View Full Version : 265 volts supplying house.
09-20-2005, 10:29 PM
the max for our units is 253 volts.what cautions should i tell my customer on his new purchase of 2 lennox variable speed heat pumps?i have already told him to call the power company,but i could use more ammo to convince him.he seemed like he was going to bluff me off even after i told him it could void his warranty.this man has money and doesnt worry a about sh!t.I probaly wouldnt worry about it too much if it wasnt me that busted my ass installing a damn good job.i like to see my jobs work for 20 years.
09-20-2005, 10:37 PM
Are you a Lennox dealer? If so just make mention of the voltages on your service invoice, have the H/O sign and when there is a problem down the road let Lennox address it.
09-20-2005, 10:50 PM
Not saying this is what is happening with you, but I had a couple of tripped breaker calls after a lightning storm early this summer and checked voltage at panels of both houses and was getting 260 volt readings...I called the electric company myself and asked them to check it out...turned out that my digital voltmeter had a low battery..they guy from the electric company said it happens all the time with digitals when they get low...new battery and sure enough, I was reading the same as him...all was fine.
09-20-2005, 11:10 PM
trust me ive been there and done that when it comes to a low battery meter,but i checked with 2 fluke meters and my helpers uei meter.also we are a lennox dealer.
09-20-2005, 11:10 PM
Originally posted by tinmantu
turned out that my digital voltmeter
Must have been a UEI. :D
09-20-2005, 11:26 PM
Variable speed? Not only bring up the point about being out of spec but Im sure the electronic boards wont like it too much either.
09-21-2005, 01:12 AM
I've seen old delta transformers still in service.Tap the Wrong leg to the service can give this kind of voltage.give them a call and I'll bet the power company will get there pronto.If home owner won't call I sure would. It's their resposibility to deliver proper power.( At least in Tenn.) and you'll be the Hero.
09-21-2005, 09:40 AM
EVERYTHING in that house is at risk!!
09-21-2005, 11:09 AM
"But I have the fastest dryer in town........"
09-21-2005, 12:07 PM
While the motors and heating elements in his house won't be too happy, actually his electronics are the least he has to worry about. The vast majority of modern electronics use switching power supplies. These are extremely tolerant of out-of-spec voltages, so they should be fine. The only electronics I know of that use old-fashioned transformers to do anything interesting are CRT's (Televisions, computer monitors). Also, REALLY cheap AC/DC adaptors might also have a problem, but these are not particularly common.
09-21-2005, 08:05 PM
so, just what are the specs for "switching" power supplies?
re: incoming voltage --
09-21-2005, 09:05 PM
Call the electrical supply company yourself. Make them aware of the problem. It wont cost you anything and may save a lot of headaches down the road.
09-21-2005, 10:40 PM
thanks for the info everybody,i calling tomorrow and im going to be done with this.
09-22-2005, 10:23 AM
While of course every supply is different, just looking at my laptop power "brick", it is spec'd for anything from 100V-240V. It would likely work just fine even in excess of that. I suspect for safety reasons you wouldn't want to run continuously in an overvolt condition, but the supply itself shouldn't care.

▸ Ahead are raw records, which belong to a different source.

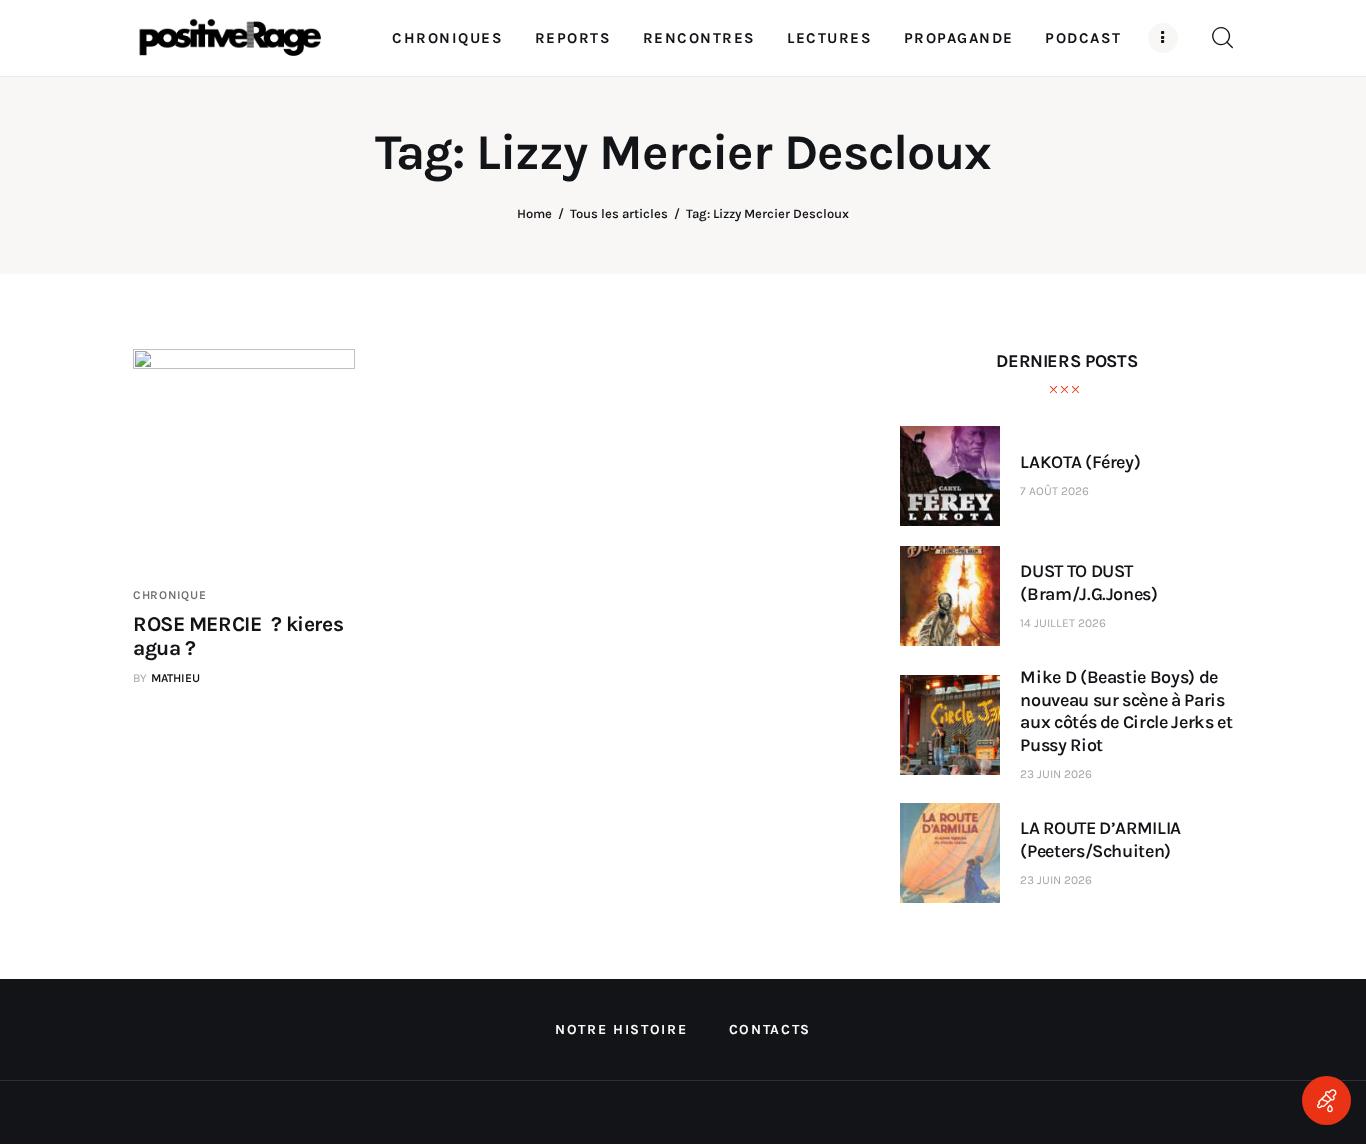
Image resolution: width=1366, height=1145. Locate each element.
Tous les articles (619, 213)
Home (534, 213)
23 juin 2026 (1056, 774)
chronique (169, 595)
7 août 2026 (1054, 491)
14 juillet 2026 (1063, 623)
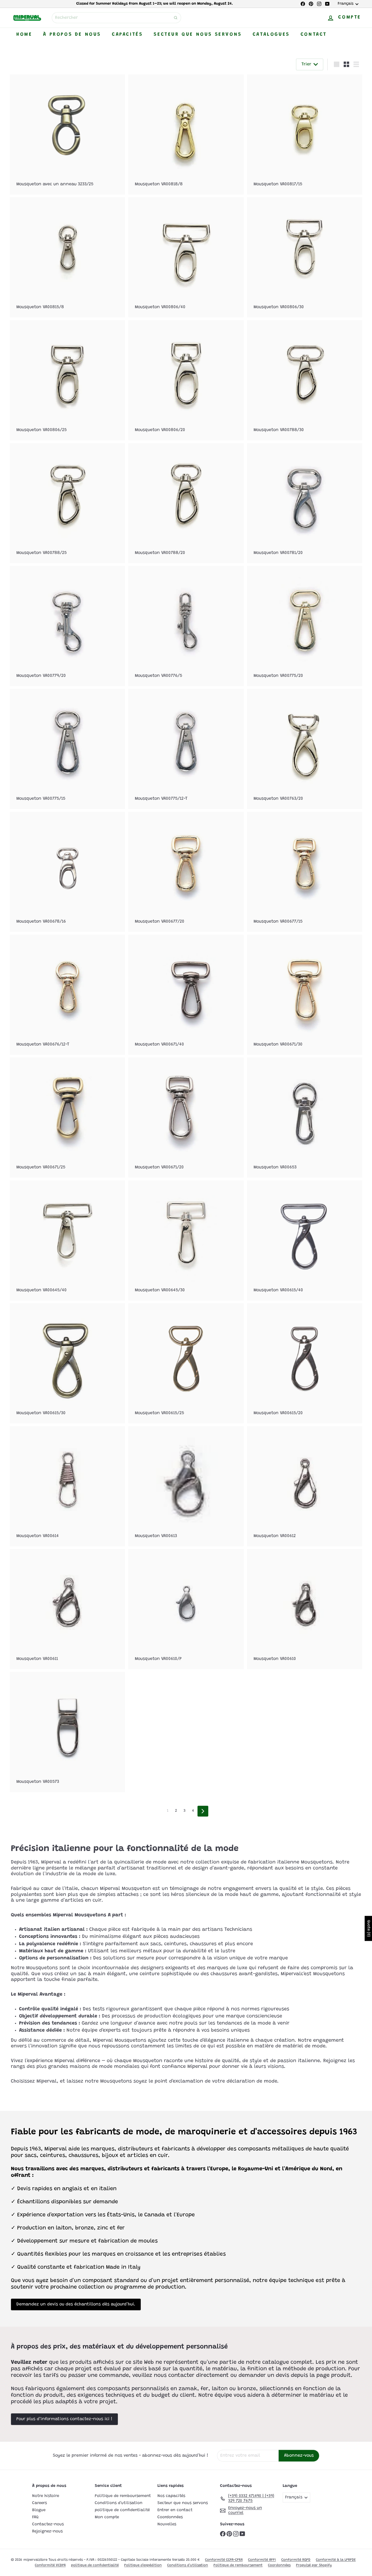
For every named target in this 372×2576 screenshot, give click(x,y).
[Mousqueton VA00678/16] (67, 872)
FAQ (35, 2517)
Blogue (38, 2510)
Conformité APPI (262, 2560)
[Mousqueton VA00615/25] (185, 1363)
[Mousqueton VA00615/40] (304, 1240)
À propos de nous (72, 34)
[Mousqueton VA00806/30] (304, 257)
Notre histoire (45, 2496)
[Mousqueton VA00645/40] (67, 1240)
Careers (39, 2503)
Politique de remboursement (123, 2496)
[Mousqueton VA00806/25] (67, 380)
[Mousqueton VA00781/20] (304, 503)
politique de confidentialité (122, 2510)
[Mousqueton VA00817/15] (304, 134)
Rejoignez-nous (47, 2531)
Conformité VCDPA (50, 2565)
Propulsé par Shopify (314, 2565)
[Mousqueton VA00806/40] (185, 257)
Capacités (127, 34)
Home (24, 34)
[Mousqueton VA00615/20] (304, 1363)
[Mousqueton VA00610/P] (185, 1609)
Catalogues (271, 34)
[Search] (175, 17)
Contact (314, 34)
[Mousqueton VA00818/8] (185, 134)
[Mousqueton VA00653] (304, 1117)
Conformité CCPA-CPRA (224, 2560)
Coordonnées (170, 2517)
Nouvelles (166, 2524)
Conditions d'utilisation (118, 2503)
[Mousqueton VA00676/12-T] (67, 995)
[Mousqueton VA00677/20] (185, 872)
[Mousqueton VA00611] (67, 1609)
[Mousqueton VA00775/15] (67, 749)
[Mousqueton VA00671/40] (185, 995)
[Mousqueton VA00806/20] (185, 380)
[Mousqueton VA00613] (185, 1486)
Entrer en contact (175, 2510)
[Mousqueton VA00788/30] (304, 380)
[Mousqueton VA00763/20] (304, 749)
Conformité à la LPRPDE (336, 2560)
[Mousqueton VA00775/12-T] (185, 749)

Power supplies for desktop computers usually require the flipping of a switch, but operate on much the same principles.
A switching power supply has several advantages:
1) Smaller and lighter.
2) Wide range of input voltages without burning up a poor overworked voltage regulator.
3) One supply can produce multiple outputs without too much additional circuity. (A modern computer supply produces five different voltages.)
4) More stable output.
1) Relatively low max output current. (Compared to what you could produce with a transformer and bridge rectifier.)
2) More complicated. (I can build a transformer-based 5V supply with four parts. A switching supply takes far more.)
3) DC output only.
P.S. This is all dimly rememberd from my decidedly least favorite classes, anybody is free to correct me and let me know how badly I should have flunked.
09-22-2005, 09:04 PM
I must disagree with your disadvantage #1. Switching power supplies are capable of very high currents. The power supply in a typical PC supplies 3.3 volts at 40 amps along with 5 volts at 20 amps, plus 12 volts a several amps. Now you know how big a PC supply is. How big would a linear 60hz transformer supply be to produce the same wattage? At least as large as two PCs!
Also look over on the commercial forum. How about those variable speed drives on 2000 ton chillers. Well they are also a form of switching power suppply.